Based on the foregoing, the Court ORDERS that the petitions for writ of mandamus and prohibition are hereby GRANTED. The Petitioners shall be provided a copy of the recording of the criminal arraignment held on February 16, 2018, in Marshall Circuit Court Case No. 18-CR-00030. The Respondent shall refrain from closing any future proceeding in this case which is ordinarily open to the public and shall refrain from sealing any records in this case, except upon motion of a party followed by compliance with the applicable procedures mandated by the jurisprudence cited in this Order.
ALL CONCUR.
This order is attached to Respondent's responses to the petitions. Although the order is entitled, "Agreed Order," it is signed only by the judge.
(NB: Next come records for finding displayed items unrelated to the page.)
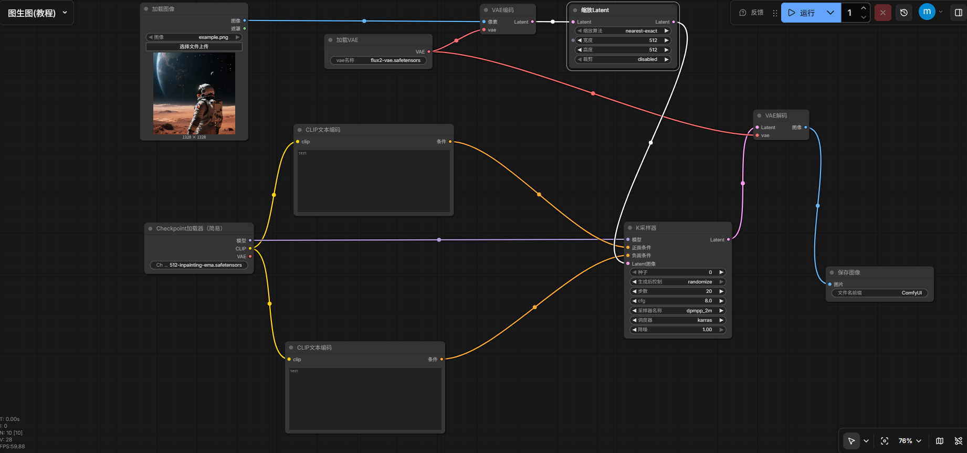Collapse the 缩放Latent node via its dot
Screen dimensions: 967x453
click(575, 10)
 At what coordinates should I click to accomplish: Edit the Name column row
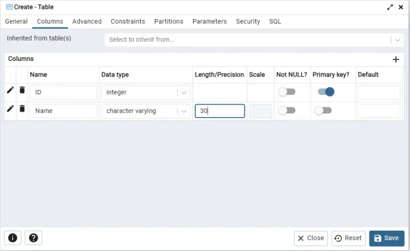click(10, 109)
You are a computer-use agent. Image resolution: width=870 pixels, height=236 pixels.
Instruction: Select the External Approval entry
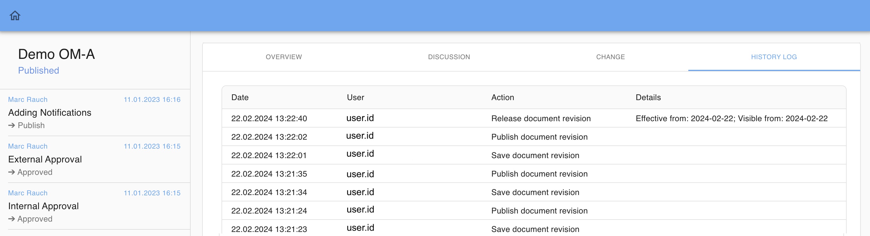click(45, 159)
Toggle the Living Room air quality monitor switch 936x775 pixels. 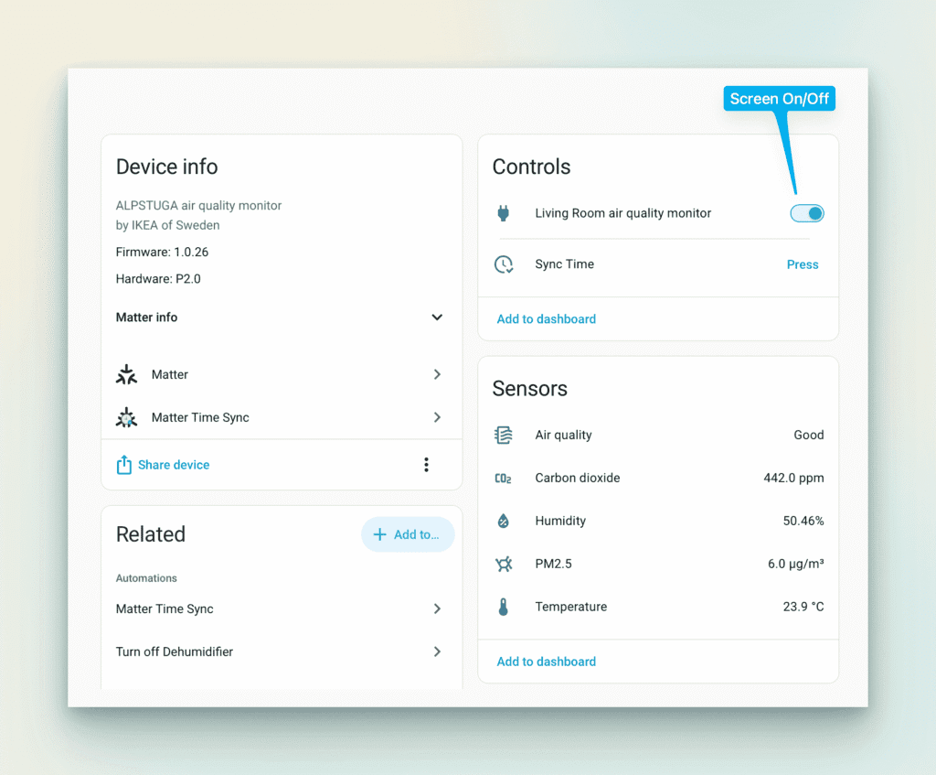[x=807, y=213]
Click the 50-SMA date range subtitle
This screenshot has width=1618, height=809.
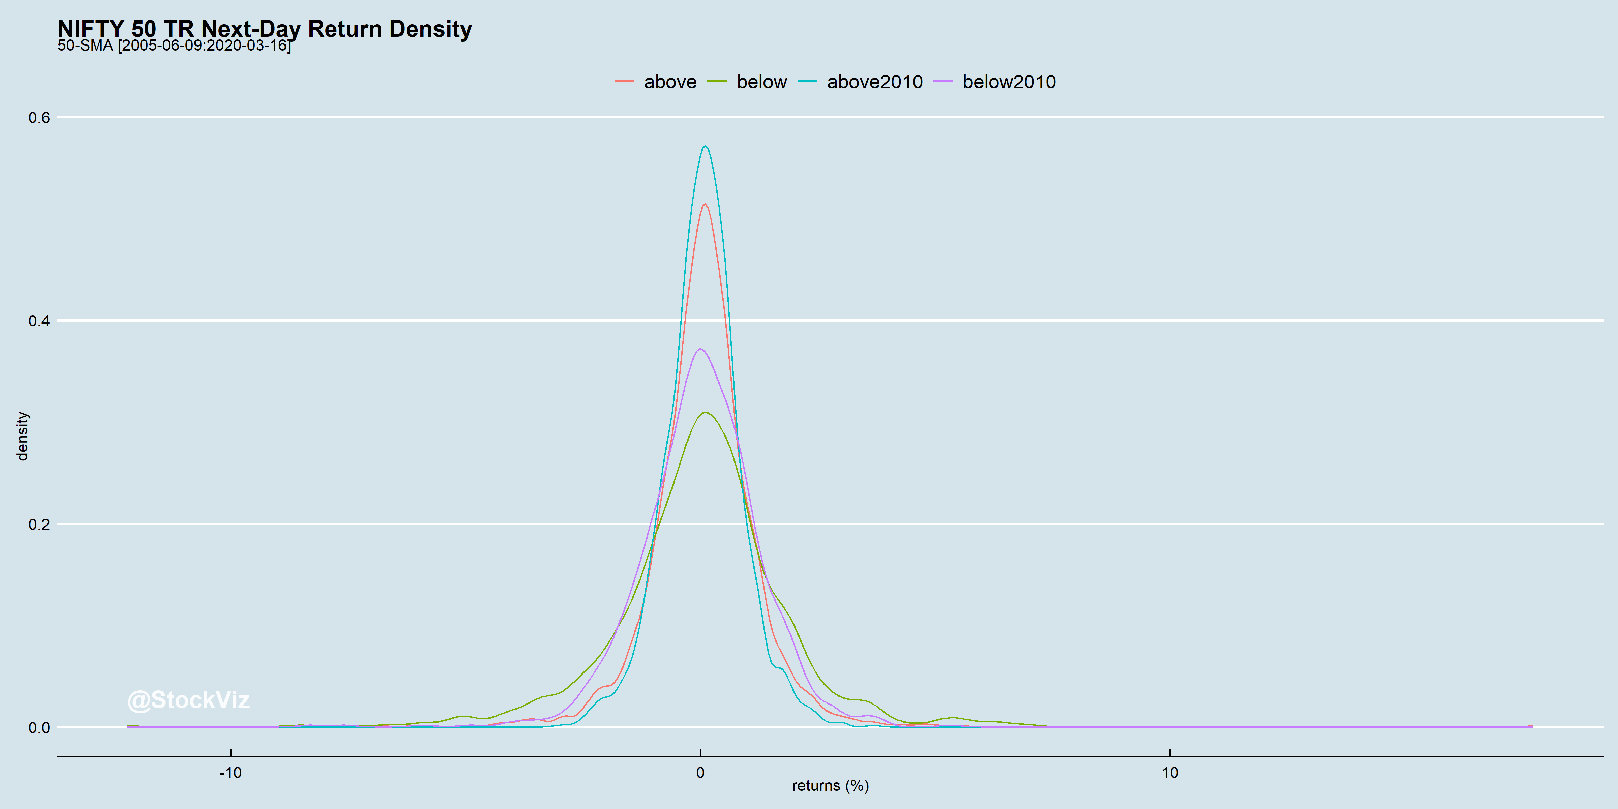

Respondent Judge Jameson cites Justice Stevens' dissent in this case for the proposition that the Supreme Court "squarely rejected 'the State's suggestion that respondents' requests for the appointment of counsel should be construed to apply only to representation in formal legal proceedings.' " McNeil , 501 U.S. at 184-85, 111 S.Ct. at 2212 (quoting Michigan v. Jackson , 475 U.S. 625, 633, 106 S.Ct. 1404, 1409, 89 L.Ed.2d 631 (1986), overruled by Montejo v. Louisiana , 556 U.S. 778, 129 S.Ct. 2079, 173 L.Ed.2d 955 (2009) ). However, the Kentucky Supreme Court has clearly held:
except for constitutionally mandated authority to issue search warrants, courts are not vested with general jurisdiction over a criminal matter until the criminal matter becomes a criminal case upon commencement of prosecution. We agree with West [v. Commonwealth , 887 S.W.2d 338 (Ky. 1994) ] in the general sense that an accused has a right to an attorney during an interrogation and RCr [Kentucky Rules of Criminal Procedure] 2.14(2) guarantees attorneys be given access to their clients in custody, but we do not read RCr 2.14(2) as a vehicle for the appointment of an attorney or interference by the judicial branch in pre-prosecution criminal investigations.
Commonwealth v. Terrell , 464 S.W.3d 495, 497 (Ky. 2015). The best articulation in Kentucky jurisprudence of Respondent's position appears to be a minority view penned by Justice Keller in her dissent in Terrell where she said, in summary: "If a trial court cannot appoint an attorney [pre-prosecution in police interrogations] under the auspices of RCr 2.14(2), then RCr 2.14(2) applies only to those who can afford private counsel." Terrell , 464 S.W.3d at 505.